Re: [RFC v6 00/24] vSMMUv3/pSMMUv3 2 stage VFIO integration

Posted by Auger Eric 4 days ago
Hi Shameer,

On 3/25/20 12:35 PM, Shameerali Kolothum Thodi wrote:
> Hi Eric,
> 
>> -----Original Message-----
>> From: Eric Auger [mailto:eric.auger@redhat.com]
>> Sent: 20 March 2020 16:58
>> To: eric.auger.pro@gmail.com; eric.auger@redhat.com;
>> qemu-devel@nongnu.org; qemu-arm@nongnu.org; peter.maydell@linaro.org;
>> mst@redhat.com; alex.williamson@redhat.com;
>> jacob.jun.pan@linux.intel.com; yi.l.liu@intel.com
>> Cc: peterx@redhat.com; jean-philippe@linaro.org; will@kernel.org;
>> tnowicki@marvell.com; Shameerali Kolothum Thodi
>> <shameerali.kolothum.thodi@huawei.com>; zhangfei.gao@foxmail.com;
>> zhangfei.gao@linaro.org; maz@kernel.org; bbhushan2@marvell.com
>> Subject: [RFC v6 00/24] vSMMUv3/pSMMUv3 2 stage VFIO integration
>>
>> Up to now vSMMUv3 has not been integrated with VFIO. VFIO
>> integration requires to program the physical IOMMU consistently
>> with the guest mappings. However, as opposed to VTD, SMMUv3 has
>> no "Caching Mode" which allows easy trapping of guest mappings.
>> This means the vSMMUV3 cannot use the same VFIO integration as VTD.
>>
>> However SMMUv3 has 2 translation stages. This was devised with
>> virtualization use case in mind where stage 1 is "owned" by the
>> guest whereas the host uses stage 2 for VM isolation.
>>
>> This series sets up this nested translation stage.

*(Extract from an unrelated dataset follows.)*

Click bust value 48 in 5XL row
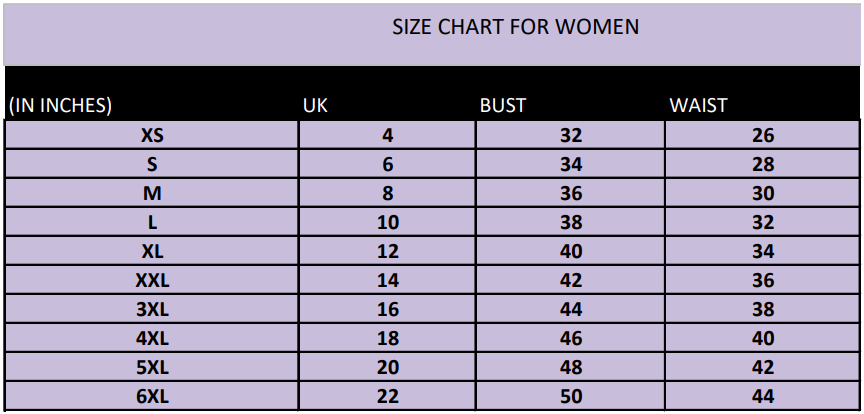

It only works
>> if there is one physical SMMUv3 used along with QEMU vSMMUv3 (in
>> other words, it does not work if there is a physical SMMUv2).
> 
> I was testing this series on one of our hardware board with SMMUv3. I did
> observe an issue while trying to bring up Guest with and without the vsmmuV3.
> 
> Steps are like below,
> 
> 1. start a guest with "iommu=smmuv3" and a n/w vf device.
> 
> 2.Exit the VM.
> 
> 3. start the guest again without "iommu=smmuv3"
> 
> This time qemu crashes with,
> 
> [ 0.447830] hns3 0000:00:01.0: enabling device (0000 -> 0002)
> /home/shameer/qemu-eric/qemu/hw/vfio/pci.c:2851:vfio_dma_fault_notifier_handler:
> Object 0xaaaaeeb47c00 is not an instance of type
> qemu:iommu-memory-region
> ./qemu_run-vsmmu-hns: line 9: 13609 Aborted                 (core
> dumped) ./qemu-system-aarch64-vsmmuv3v10 -machine
> virt,kernel_irqchip=on,gic-version=3 -cpu host -smp cpus=1 -kernel
> Image-ericv10-uacce -initrd rootfs-iperf.cpio -bios
> QEMU_EFI_Dec2018.fd -device vfio-pci,host=0000:7d:02.1 -net none -m
> 4096 -nographic -D -d -enable-kvm -append "console=ttyAMA0
> root=/dev/vda -m 4096 rw earlycon=pl011,0x9000000"
> 
> And you can see that host kernel receives smmuv3 C_BAD_STE event,
> 
> [10499.379288] vfio-pci 0000:7d:02.1: enabling device (0000 -> 0002)
> [10501.943881] arm-smmu-v3 arm-smmu-v3.2.auto: event 0x04 received:
> [10501.943884] arm-smmu-v3 arm-smmu-v3.2.auto: 0x00007d1100000004
> [10501.943886] arm-smmu-v3 arm-smmu-v3.2.auto: 0x0000100800000080
> [10501.943887] arm-smmu-v3 arm-smmu-v3.2.auto: 0x00000000fe040000
> [10501.943889] arm-smmu-v3 arm-smmu-v3.2.auto: 0x000000007e04c440
> 
> So I suspect we didn't clear nested stage configuration and that affects the 
> translation in the second run. I tried to issue(force) a vfio_detach_pasid_table() but 
> that didn't solve the problem.
> 
> May be I am missing something. Could you please take a look and let me know.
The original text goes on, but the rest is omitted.